In [30]:
"""
compute_technical.py

Computes technical indicators from price_data and writes the results to a new PostgreSQL table.
"""

import pandas as pd
from sqlalchemy import create_engine, text
from sqlalchemy.orm import sessionmaker
from dotenv import load_dotenv
import os

# Load environment variables
load_dotenv()
DATABASE_URL = os.getenv("DATABASE_URL")

# Setup DB connection
engine = create_engine(DATABASE_URL)
Session = sessionmaker(bind=engine)
session = Session()

# Load price data
query = """
SELECT ticker, date, close, volume
FROM price_data
ORDER BY ticker, date ASC;
"""
df = pd.read_sql(query, engine, parse_dates=["date"])

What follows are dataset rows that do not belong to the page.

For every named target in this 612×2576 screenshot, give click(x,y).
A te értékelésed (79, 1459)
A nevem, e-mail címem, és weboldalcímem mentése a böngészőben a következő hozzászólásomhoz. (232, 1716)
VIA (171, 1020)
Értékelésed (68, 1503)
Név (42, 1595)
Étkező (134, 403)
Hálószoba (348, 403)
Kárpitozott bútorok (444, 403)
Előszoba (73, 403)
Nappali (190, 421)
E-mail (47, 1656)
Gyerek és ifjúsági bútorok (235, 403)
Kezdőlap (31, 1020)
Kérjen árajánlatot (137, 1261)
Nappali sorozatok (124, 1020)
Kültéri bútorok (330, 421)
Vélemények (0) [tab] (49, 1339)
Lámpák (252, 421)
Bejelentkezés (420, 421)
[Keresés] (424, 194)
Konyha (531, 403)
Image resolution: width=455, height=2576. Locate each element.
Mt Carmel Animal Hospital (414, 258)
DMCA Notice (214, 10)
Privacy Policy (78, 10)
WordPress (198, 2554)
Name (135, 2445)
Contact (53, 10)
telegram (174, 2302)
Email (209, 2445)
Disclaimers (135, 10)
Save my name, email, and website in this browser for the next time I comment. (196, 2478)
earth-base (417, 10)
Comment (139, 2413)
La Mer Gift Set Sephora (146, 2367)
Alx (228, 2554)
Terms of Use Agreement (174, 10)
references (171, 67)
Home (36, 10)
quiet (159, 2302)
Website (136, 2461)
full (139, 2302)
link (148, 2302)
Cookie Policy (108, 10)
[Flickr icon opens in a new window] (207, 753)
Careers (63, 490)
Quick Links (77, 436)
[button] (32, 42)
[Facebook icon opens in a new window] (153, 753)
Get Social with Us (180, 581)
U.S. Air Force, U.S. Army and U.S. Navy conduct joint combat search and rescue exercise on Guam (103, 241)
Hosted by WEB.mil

# Compute technical indicators per ticker
def compute_indicators(group):
    group = group.sort_values("date").copy()
    group["return_1d"] = group["close"].pct_change()
    group["sma_5"] = group["close"].rolling(window=5).mean()
    group["sma_20"] = group["close"].rolling(window=20).mean()
    group["ema_10"] = group["close"].ewm(span=10, adjust=False).mean()
    group["rsi_14"] = compute_rsi(group["close"], 14)
    group["macd"] = group["close"].ewm(span=12, adjust=False).mean() - group["close"].ewm(span=26, adjust=False).mean()
    return group

# RSI function
def compute_rsi(series, period=14):
    delta = series.diff()
    gain = delta.where(delta > 0, 0).rolling(window=period).mean()
    loss = -delta.where(delta < 0, 0).rolling(window=period).mean()
    rs = gain / loss
    return 100 - (100 / (1 + rs))

# Clean and apply without warning or dropping 'ticker'
features_df = (
    df.groupby("ticker", group_keys=False)
    .apply(compute_indicators)
    .reset_index(drop=True)
)

# Drop duplicates before inserting
unique_keys = features_df[['ticker', 'date']].drop_duplicates()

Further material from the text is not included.